■ **Excerpted passage**
When God warned Noah of his coming judgments, Noah was “moved with fear” (Hebrews 11:7). Even bold, courageous David said, “My flesh trembleth for fear of thee; and I am afraid of thy judgments” (Psalm 119:120). When the prophet Habakkuk saw disastrous days ahead, he cried out, “When I heard, my belly trembled; my lips quivered at the voice: rottenness entered into my bones, and I trembled in myself, that I might rest in the day of trouble” (Habakkuk 3:16).

Let me point out something important about these passages. The fear that came upon these godly men wasn’t a fleshly fear but a reverential awe of the Lord. These saints weren’t afraid of the enemy of their souls, but they did fear God’s righteous judgments. They understood the awesome power behind the approaching calamities. Their fear wasn’t the outcome of the storm but God’s holiness, before which no one can stand.

The same applies to every Christian living today. We all will experience overwhelming fear in coming times of disaster. But our fear must come from a holy reverence for the Lord, never from a fleshly anxiety about our fate. God despises all sinful fear in us—the fear of losing material things, wealth, our standard of living. That is the cry of unbelievers who have no hope. But it ought not to be the cry of the godly.

Your loving heavenly Father will not endure such unbelief in you. Isaiah warned, “Who art thou, that thou shouldest be afraid of a man that shall die, and of the son of man which shall be made as grass; and forgettest the Lord thy Maker…and hast feared continually every day because of the fury of the oppressor” (Isaiah 51:12-13). “Sanctify the Lord of hosts himself; and let him be your fear, and let him be your dread” (8:13).

Let God be your fear and awe. This is the kind of fear that leads not to death but to life.

■ **Brief 1**
Update the passage on godly fear from "The same applies" through "of the godly.", swapping "fleshly anxiety" for "worldly worry".
■ **Brief 2**
Shorten the paragraph of the passage on godly fear that begins "Let me point out something important," keeping its main facts.
The lines after this passage have nothing to do with it.

■ **Information given**
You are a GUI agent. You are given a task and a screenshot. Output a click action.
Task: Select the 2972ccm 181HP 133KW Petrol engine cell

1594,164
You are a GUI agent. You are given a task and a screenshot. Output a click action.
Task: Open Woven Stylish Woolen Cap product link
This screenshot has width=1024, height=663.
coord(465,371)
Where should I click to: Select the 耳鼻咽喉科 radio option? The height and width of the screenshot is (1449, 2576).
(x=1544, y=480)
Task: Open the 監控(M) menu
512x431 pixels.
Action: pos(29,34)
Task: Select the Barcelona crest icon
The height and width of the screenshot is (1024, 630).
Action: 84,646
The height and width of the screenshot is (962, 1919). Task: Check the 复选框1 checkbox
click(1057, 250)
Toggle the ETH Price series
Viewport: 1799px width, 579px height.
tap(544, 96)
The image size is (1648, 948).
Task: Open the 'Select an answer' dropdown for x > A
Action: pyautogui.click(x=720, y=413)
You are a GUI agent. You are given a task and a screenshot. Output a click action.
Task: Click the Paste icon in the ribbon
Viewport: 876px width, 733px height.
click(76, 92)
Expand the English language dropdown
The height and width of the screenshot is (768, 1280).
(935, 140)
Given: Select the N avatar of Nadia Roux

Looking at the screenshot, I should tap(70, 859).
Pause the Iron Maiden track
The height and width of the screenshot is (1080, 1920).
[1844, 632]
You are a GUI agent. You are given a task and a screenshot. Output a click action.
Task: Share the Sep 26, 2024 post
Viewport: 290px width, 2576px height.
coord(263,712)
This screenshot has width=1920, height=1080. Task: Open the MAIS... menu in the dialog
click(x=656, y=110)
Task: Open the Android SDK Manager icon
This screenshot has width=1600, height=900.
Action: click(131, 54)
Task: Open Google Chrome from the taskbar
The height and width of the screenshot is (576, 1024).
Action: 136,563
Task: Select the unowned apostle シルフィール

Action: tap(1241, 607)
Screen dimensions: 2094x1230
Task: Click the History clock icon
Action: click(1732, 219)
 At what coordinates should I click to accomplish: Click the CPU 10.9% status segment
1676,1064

■ **Correct response 1**
The same applies to every Christian living today. We all will experience overwhelming fear in coming times of disaster. But our fear must come from a holy reverence for the Lord, never from a worldly worry about our fate. God despises all sinful fear in us—the fear of losing material things, wealth, our standard of living. That is the cry of unbelievers who have no hope. But it ought not to be the cry of the godly.

■ **Correct response 2**
The fear these godly men felt was not fleshly fear but reverent awe of the Lord. They did not fear the enemy of their souls. They feared God's righteous judgments and understood the power behind the coming disasters. Their fear came from God's holiness, not from the storm.